DTW (Digital Transformation World)
DTW 2022: Verizon sees into the future with help from data and AI
DTW 2022: Verizon sees into the future with help from data and AI
Verizon has spent the last four years evolving its analytics practice from “one that’s more diagnostic and descriptive to one that’s more predictive and prescriptive” through the implementation of artificial intelligence (AI), among other factors.
Speaking at Digital Transformation World 2022, Shankar Arumugavelu, chief digital and information officer at Verizon, said the US operator “wanted to get better at predicting what the future can be and also provide guidance on what to do next. So that is where we saw the promise of AI.”
Data “is the raw material for this,” he added. “And as communication service providers, we don’t have paucity of data. We have tonnes of data.”
Verizon also believes that data “is only powerful in the presence of more data, and this is really where we set out to build a real time, stateful digital twin of all our assets,” Arumugavelu said.
This is fundamentally built on three principles, he explained. “How do we get more data about our assets. How do we get them at an increased frequency more near real time. And third, how do we build a common data fabric that can stitch the data across these different domains.”
He noted that the goal is ultimately to “create a customer digital twin, so we can provide that hyper-personalized experience for our customers.”

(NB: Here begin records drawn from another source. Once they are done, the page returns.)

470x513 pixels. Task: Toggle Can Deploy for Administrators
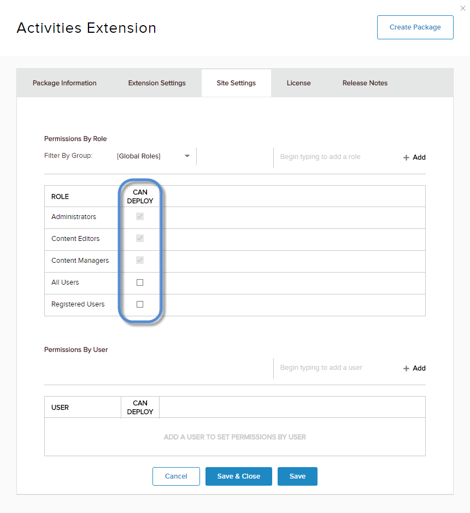pos(140,217)
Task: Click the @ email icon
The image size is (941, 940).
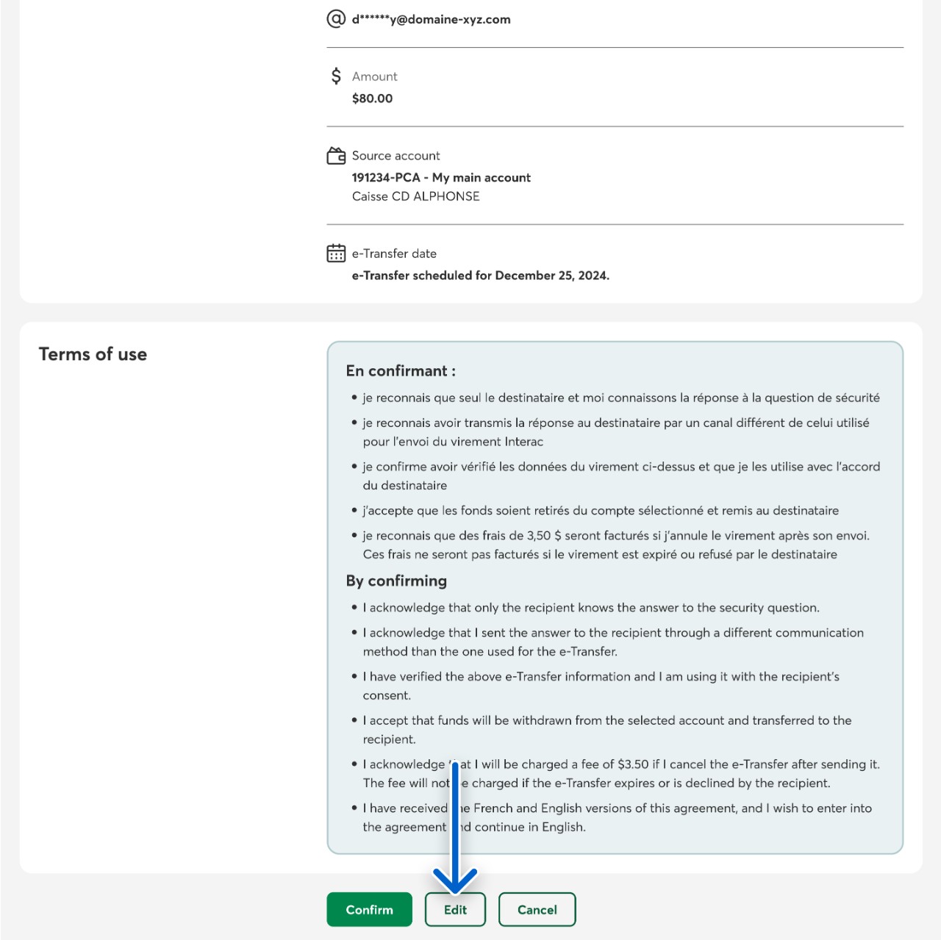Action: click(336, 18)
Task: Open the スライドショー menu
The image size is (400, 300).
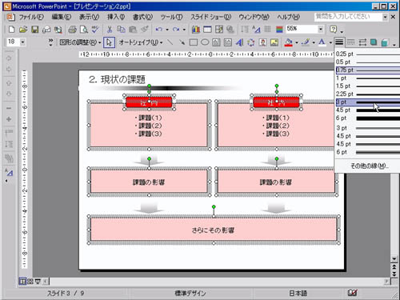Action: click(x=210, y=17)
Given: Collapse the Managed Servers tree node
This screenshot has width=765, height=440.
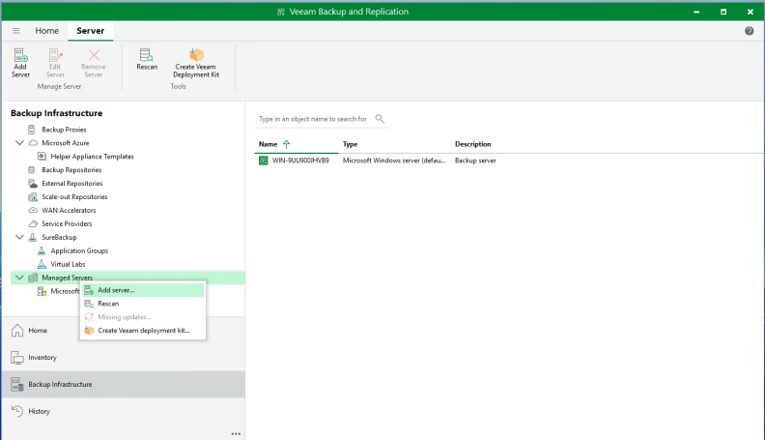Looking at the screenshot, I should [20, 278].
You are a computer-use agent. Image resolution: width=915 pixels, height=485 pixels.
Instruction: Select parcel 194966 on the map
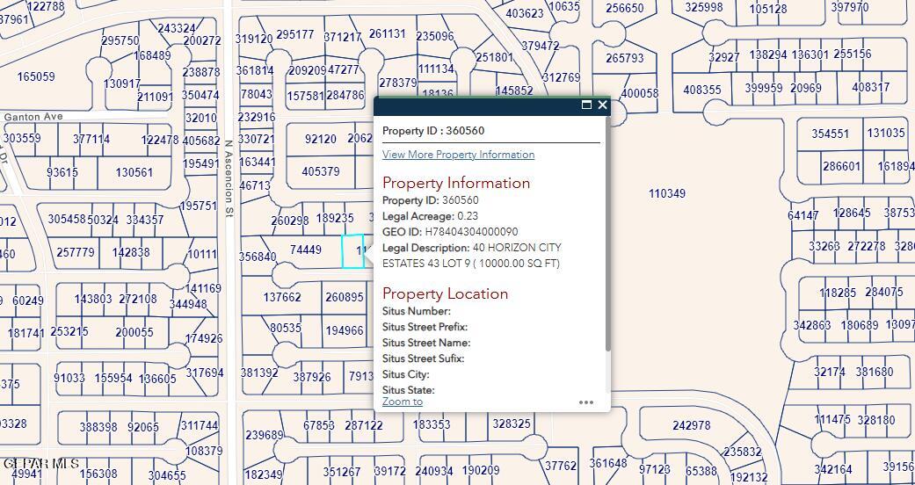pos(345,331)
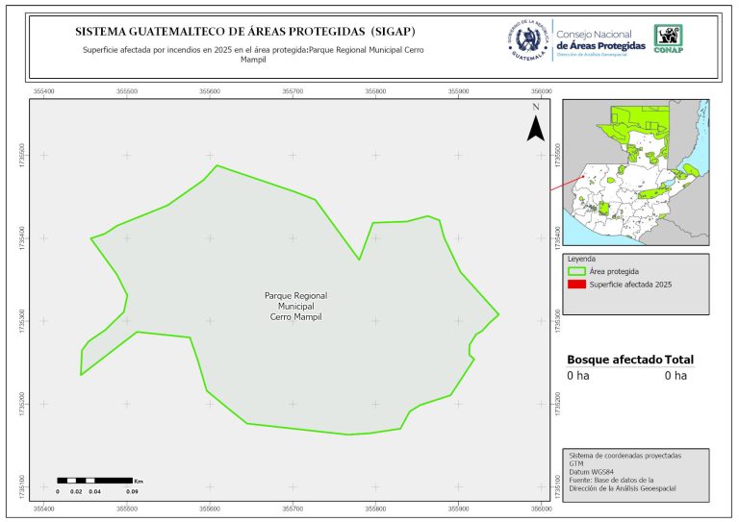739x522 pixels.
Task: Click the Parque Regional Municipal Cerro Mampil label
Action: 295,306
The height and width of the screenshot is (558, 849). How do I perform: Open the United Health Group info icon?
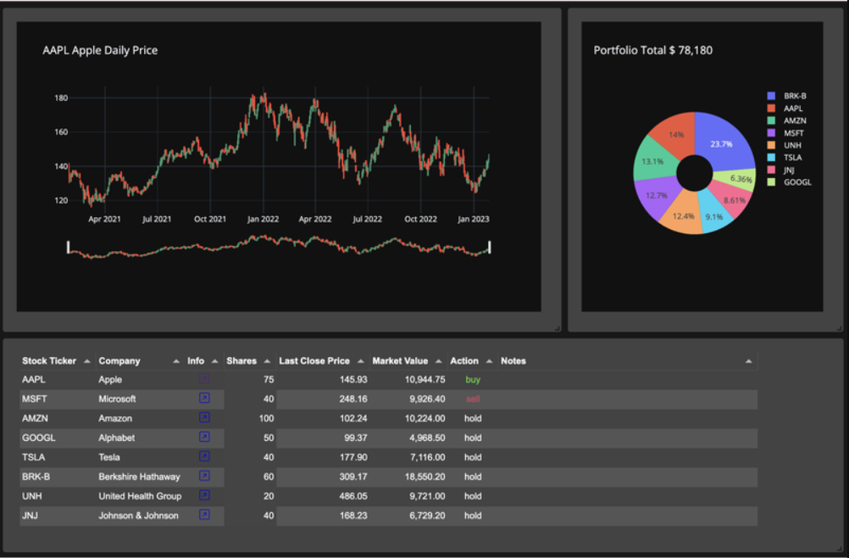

Arumugavelu provided some examples of where this new analytics practice is being put to work. For instance, Verizon applied computer vision to determine where to place 5G masts in dense urban markets “to get the maximum coverage with minimal number of nodes.”
The operator also monitors the total cost of ownership of running a site. Here, energy usage is of course increasingly critical. Arumugavelu said Verizon has been able to reduce energy costs by over $100 million a year by building energy consumption models for the digital twins.
In other examples, Verizon has moved away from data-driven workforce planning to AI-driven workforce planning, enabling it to make better overall use of its workforce. “For example, in a retail store, we would have our agents do lead targeting during those periods when that is lighter foot traffic,” he said.
Arumugavelu further highlighted churn models that allow the operator to more efficiently target its customer base and improve revenue generation.
“This is our AI industrialization blueprint,” he said. “Our ultimate goal here is around taking data, converting that to an insight and … acting on that insight. The whole objective here is to accelerate the time to insight.”
Good data governance and adherence to responsible AT practices are of course paramount. Overall, Arumugavelu concludes that AI is “no longer an emerging technology that can deliver value in the future. It is here now. It is making an impact now.”